Alibaba rachète le South China Morning avec la bénédiction de Pékin

17 décembre 2015 13:10 Mis à jour: 17 décembre 2015 13:10

Dans le classement Forbes des milliardaires chinois, Jack Ma occupe la seconde place. Ce magnat de l’e-commerce, propriétaire de plusieurs entreprises de divertissement, a tout récemment fait l’acquisition d’un conglomérat de presse anglaise.

Le 11 décembre dernier, le groupe Alibaba, appartenant à l’homme d’affaires, a racheté le South China Morning Post (SCMP) et ses actifs médias pour la somme de 266 millions de dollars. Le journal a été crée il y a 112 ans, et possède une histoire et un pedigree de publication primées sur la Chine. Avant l’annonce officielle, les rumeurs de rachat du quotidien anglais de Honk Kong, avaient été chaudement débattues à Hong Kong.

L’achat est accueilli avec scepticisme en raison des liens étroits supposés entre Alibaba et le pouvoir chinois.

Ainsi, le jour même de l’ébruitement du rachat de SCMP, un autre magnat chinois — Guo Guangchang, à la tête du Groupe Fosun— était placé en détention pour « aider à une enquête ». La coïncidence des deux nouvelles annonces montre en filigrane les liens indissociables entre les milliardaires chinois et l’État chinois. En Chine, il est difficile voire impossible de devenir milliardaire sans le soutient tacite des fonctionnaires du Parti communiste.

# Tâches à réaliser
1. Dans l'article sur le rachat du South China Morning Post, combien Alibaba a-t-il payé pour le journal et ses actifs médias ?
2. Reprenez l'article sur le rachat du South China Morning Post à la suite de sa dernière phrase.

# Données fournies
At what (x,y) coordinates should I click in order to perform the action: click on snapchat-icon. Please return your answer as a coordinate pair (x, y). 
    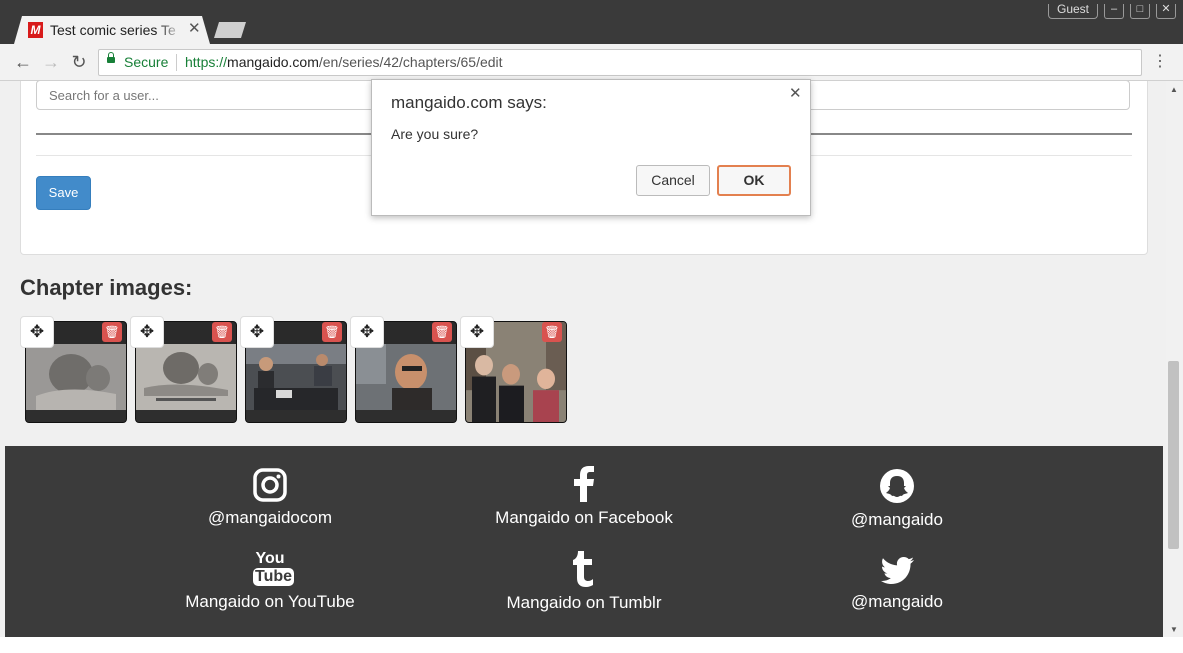
    Looking at the image, I should click on (897, 486).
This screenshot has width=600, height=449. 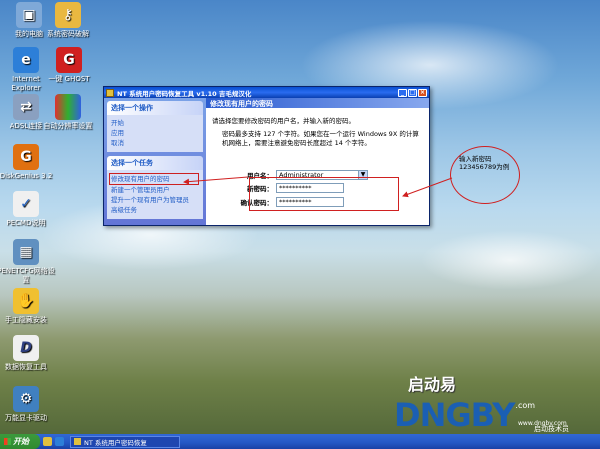 What do you see at coordinates (26, 157) in the screenshot?
I see `disk-icon: G` at bounding box center [26, 157].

# Résultats de l'exercice
1. 266 millions de dollars.

2.
La prise de contrôle de SCMP arrive au milieu d’une toile de fond où la Chine s’incruste dans l’environnement des médias de Hong Kong. L’année dernière, de grandes banques basées à Hong Kong, avaient retiré leurs publicités du quotidien Apple Daily, un tabloïd populaire de langue chinoise souvent critique à l’égard de Pékin. En Février 2014, Kevin Lau, ancien rédacteur en chef du journal en langue chinoise Ming Pao, de tendance libérale, avait été agressé par des individus non-identifiés, armés de couperets. Selon Willy Lam, un observateur de longue date du paysage chinois, plusieurs magnats du continent se sont alliés au Parti, pour créer de nouveaux groupes de presse à Hong Kong.

Dans un échange relativement franc sur l’orientation future, qui sera impulsée par la nouvelle direction, James Tsai, vice président de Alibaba, a répondu à des questions sur ce que deviendrait la ligne éditoriale. « Aujourd’hui, lorsque je regarde les médias occidentaux couvrir l’actualité chinoise », commence t-il, « je constate qu’ils le font à travers un prisme, très particulier. Ils partent du fait que la Chine est un État communiste et que tout découle de là », explique t-il.

« Beaucoup de ces journalistes qui travaillent avec ces organisations médiatiques occidentales désapprouvent le système de gouvernance en place en Chine, et cela biaise leur couverture médiatique », accuse Tsai.

Mais les responsables d’Alibaba « vont apporter une vision différente des choses ».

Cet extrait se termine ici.